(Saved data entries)
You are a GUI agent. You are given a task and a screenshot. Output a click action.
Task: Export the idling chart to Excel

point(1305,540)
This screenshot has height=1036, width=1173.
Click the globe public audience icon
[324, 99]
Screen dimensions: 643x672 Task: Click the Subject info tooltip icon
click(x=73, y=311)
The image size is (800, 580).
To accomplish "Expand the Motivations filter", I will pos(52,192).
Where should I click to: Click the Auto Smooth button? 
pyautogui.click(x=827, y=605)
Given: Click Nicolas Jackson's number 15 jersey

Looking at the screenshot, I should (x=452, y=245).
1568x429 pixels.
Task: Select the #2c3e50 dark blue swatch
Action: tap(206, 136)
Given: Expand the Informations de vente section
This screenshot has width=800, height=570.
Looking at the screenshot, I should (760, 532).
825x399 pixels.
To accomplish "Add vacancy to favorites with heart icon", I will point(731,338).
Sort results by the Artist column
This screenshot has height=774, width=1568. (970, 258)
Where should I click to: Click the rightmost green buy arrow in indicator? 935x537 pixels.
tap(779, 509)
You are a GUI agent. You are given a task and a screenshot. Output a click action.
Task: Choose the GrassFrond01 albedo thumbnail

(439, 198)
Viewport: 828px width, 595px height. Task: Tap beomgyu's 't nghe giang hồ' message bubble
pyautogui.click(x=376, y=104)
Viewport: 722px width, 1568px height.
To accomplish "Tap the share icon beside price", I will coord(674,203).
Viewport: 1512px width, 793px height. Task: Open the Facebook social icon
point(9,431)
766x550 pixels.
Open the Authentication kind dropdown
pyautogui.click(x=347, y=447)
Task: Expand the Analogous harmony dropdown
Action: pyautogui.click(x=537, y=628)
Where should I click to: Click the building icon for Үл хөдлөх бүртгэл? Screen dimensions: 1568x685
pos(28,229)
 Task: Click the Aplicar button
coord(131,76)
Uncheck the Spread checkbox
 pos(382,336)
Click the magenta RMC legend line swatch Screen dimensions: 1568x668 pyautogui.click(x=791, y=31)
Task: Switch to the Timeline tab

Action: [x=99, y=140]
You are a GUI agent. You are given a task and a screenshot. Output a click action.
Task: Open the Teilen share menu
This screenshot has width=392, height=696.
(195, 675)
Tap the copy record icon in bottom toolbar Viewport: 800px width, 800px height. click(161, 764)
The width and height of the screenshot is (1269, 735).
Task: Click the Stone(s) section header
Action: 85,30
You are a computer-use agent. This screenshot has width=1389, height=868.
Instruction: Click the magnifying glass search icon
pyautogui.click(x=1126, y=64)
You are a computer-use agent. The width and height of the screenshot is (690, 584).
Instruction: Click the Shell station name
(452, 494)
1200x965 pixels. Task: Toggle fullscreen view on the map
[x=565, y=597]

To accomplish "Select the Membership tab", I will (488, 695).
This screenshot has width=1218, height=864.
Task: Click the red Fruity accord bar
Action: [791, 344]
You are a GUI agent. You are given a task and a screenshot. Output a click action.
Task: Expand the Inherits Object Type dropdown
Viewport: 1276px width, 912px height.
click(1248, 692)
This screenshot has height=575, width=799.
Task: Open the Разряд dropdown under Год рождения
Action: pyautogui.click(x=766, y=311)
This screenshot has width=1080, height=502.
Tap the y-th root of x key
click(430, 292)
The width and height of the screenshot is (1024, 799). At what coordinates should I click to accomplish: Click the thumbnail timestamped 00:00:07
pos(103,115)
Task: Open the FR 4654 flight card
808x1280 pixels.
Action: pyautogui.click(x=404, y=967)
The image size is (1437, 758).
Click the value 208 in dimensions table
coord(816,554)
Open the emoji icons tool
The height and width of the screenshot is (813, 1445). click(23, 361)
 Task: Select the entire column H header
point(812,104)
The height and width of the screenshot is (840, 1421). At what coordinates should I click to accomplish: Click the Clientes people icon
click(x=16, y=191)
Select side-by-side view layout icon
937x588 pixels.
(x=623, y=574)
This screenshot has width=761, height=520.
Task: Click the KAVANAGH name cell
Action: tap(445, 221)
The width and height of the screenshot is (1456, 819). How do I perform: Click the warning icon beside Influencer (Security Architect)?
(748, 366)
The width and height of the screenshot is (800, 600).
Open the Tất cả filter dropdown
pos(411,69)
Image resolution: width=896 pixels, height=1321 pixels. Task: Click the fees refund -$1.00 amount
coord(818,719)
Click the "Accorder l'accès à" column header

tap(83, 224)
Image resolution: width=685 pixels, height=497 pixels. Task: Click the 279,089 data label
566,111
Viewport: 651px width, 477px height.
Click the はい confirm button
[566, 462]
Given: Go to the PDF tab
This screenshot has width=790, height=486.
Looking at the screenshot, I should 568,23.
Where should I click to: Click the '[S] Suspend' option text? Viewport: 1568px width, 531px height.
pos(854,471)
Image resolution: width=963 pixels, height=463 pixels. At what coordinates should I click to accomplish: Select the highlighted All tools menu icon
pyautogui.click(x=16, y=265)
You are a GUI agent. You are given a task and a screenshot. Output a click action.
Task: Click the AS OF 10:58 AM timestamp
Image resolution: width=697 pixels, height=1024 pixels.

*YOUR INSTRUCTIONS:*
A complete, exact transcription of the data above is required.

*PROBLEM SOLUTION:*
You are a GUI agent. You are given a task and a screenshot. Output a click action.
Task: Export the idling chart to Excel

point(1305,540)
This screenshot has height=1036, width=1173.
Click the globe public audience icon
[324, 99]
Screen dimensions: 643x672 Task: Click the Subject info tooltip icon
click(x=73, y=311)
The image size is (800, 580).
To accomplish "Expand the Motivations filter", I will pos(52,192).
Where should I click to: Click the Auto Smooth button? 
pyautogui.click(x=827, y=605)
Given: Click Nicolas Jackson's number 15 jersey

Looking at the screenshot, I should (x=452, y=245).
1568x429 pixels.
Task: Select the #2c3e50 dark blue swatch
Action: tap(206, 136)
Given: Expand the Informations de vente section
This screenshot has width=800, height=570.
Looking at the screenshot, I should (760, 532).
825x399 pixels.
To accomplish "Add vacancy to favorites with heart icon", I will point(731,338).
Sort results by the Artist column
This screenshot has height=774, width=1568. (970, 258)
Where should I click to: Click the rightmost green buy arrow in indicator? 935x537 pixels.
tap(779, 509)
You are a GUI agent. You are given a task and a screenshot. Output a click action.
Task: Choose the GrassFrond01 albedo thumbnail

(439, 198)
Viewport: 828px width, 595px height. Task: Tap beomgyu's 't nghe giang hồ' message bubble
pyautogui.click(x=376, y=104)
Viewport: 722px width, 1568px height.
To accomplish "Tap the share icon beside price", I will coord(674,203).
Viewport: 1512px width, 793px height. Task: Open the Facebook social icon
point(9,431)
766x550 pixels.
Open the Authentication kind dropdown
pyautogui.click(x=347, y=447)
Task: Expand the Analogous harmony dropdown
Action: pyautogui.click(x=537, y=628)
Where should I click to: Click the building icon for Үл хөдлөх бүртгэл? Screen dimensions: 1568x685
pos(28,229)
 Task: Click the Aplicar button
coord(131,76)
Uncheck the Spread checkbox
 pos(382,336)
Click the magenta RMC legend line swatch Screen dimensions: 1568x668 pyautogui.click(x=791, y=31)
Task: Switch to the Timeline tab

Action: [x=99, y=140]
You are a GUI agent. You are given a task and a screenshot. Output a click action.
Task: Open the Teilen share menu
This screenshot has width=392, height=696.
(195, 675)
Tap the copy record icon in bottom toolbar Viewport: 800px width, 800px height. click(161, 764)
The width and height of the screenshot is (1269, 735).
Task: Click the Stone(s) section header
Action: 85,30
You are a computer-use agent. This screenshot has width=1389, height=868.
Instruction: Click the magnifying glass search icon
pyautogui.click(x=1126, y=64)
You are a computer-use agent. The width and height of the screenshot is (690, 584).
Instruction: Click the Shell station name
(452, 494)
1200x965 pixels. Task: Toggle fullscreen view on the map
[x=565, y=597]

To accomplish "Select the Membership tab", I will (488, 695).
This screenshot has width=1218, height=864.
Task: Click the red Fruity accord bar
Action: [791, 344]
You are a GUI agent. You are given a task and a screenshot. Output a click action.
Task: Expand the Inherits Object Type dropdown
Viewport: 1276px width, 912px height.
click(1248, 692)
This screenshot has height=575, width=799.
Task: Open the Разряд dropdown under Год рождения
Action: pyautogui.click(x=766, y=311)
This screenshot has width=1080, height=502.
Tap the y-th root of x key
click(430, 292)
The width and height of the screenshot is (1024, 799). At what coordinates should I click to accomplish: Click the thumbnail timestamped 00:00:07
pos(103,115)
Task: Open the FR 4654 flight card
808x1280 pixels.
Action: pyautogui.click(x=404, y=967)
The image size is (1437, 758).
Click the value 208 in dimensions table
coord(816,554)
Open the emoji icons tool
The height and width of the screenshot is (813, 1445). click(23, 361)
 Task: Select the entire column H header
point(812,104)
The height and width of the screenshot is (840, 1421). At what coordinates should I click to accomplish: Click the Clientes people icon
click(x=16, y=191)
Select side-by-side view layout icon
937x588 pixels.
(x=623, y=574)
This screenshot has width=761, height=520.
Task: Click the KAVANAGH name cell
Action: tap(445, 221)
The width and height of the screenshot is (1456, 819). How do I perform: Click the warning icon beside Influencer (Security Architect)?
(748, 366)
The width and height of the screenshot is (800, 600).
Open the Tất cả filter dropdown
pos(411,69)
Image resolution: width=896 pixels, height=1321 pixels. Task: Click the fees refund -$1.00 amount
coord(818,719)
Click the "Accorder l'accès à" column header

tap(83, 224)
Image resolution: width=685 pixels, height=497 pixels. Task: Click the 279,089 data label
566,111
Viewport: 651px width, 477px height.
Click the はい confirm button
[566, 462]
Given: Go to the PDF tab
This screenshot has width=790, height=486.
Looking at the screenshot, I should 568,23.
Where should I click to: Click the '[S] Suspend' option text? Viewport: 1568px width, 531px height.
pos(854,471)
Image resolution: width=963 pixels, height=463 pixels. At what coordinates should I click to accomplish: Select the highlighted All tools menu icon
pyautogui.click(x=16, y=265)
You are a GUI agent. You are given a task and a screenshot. Output a click action.
Task: Click the AS OF 10:58 AM timestamp
Image resolution: width=697 pixels, height=1024 pixels.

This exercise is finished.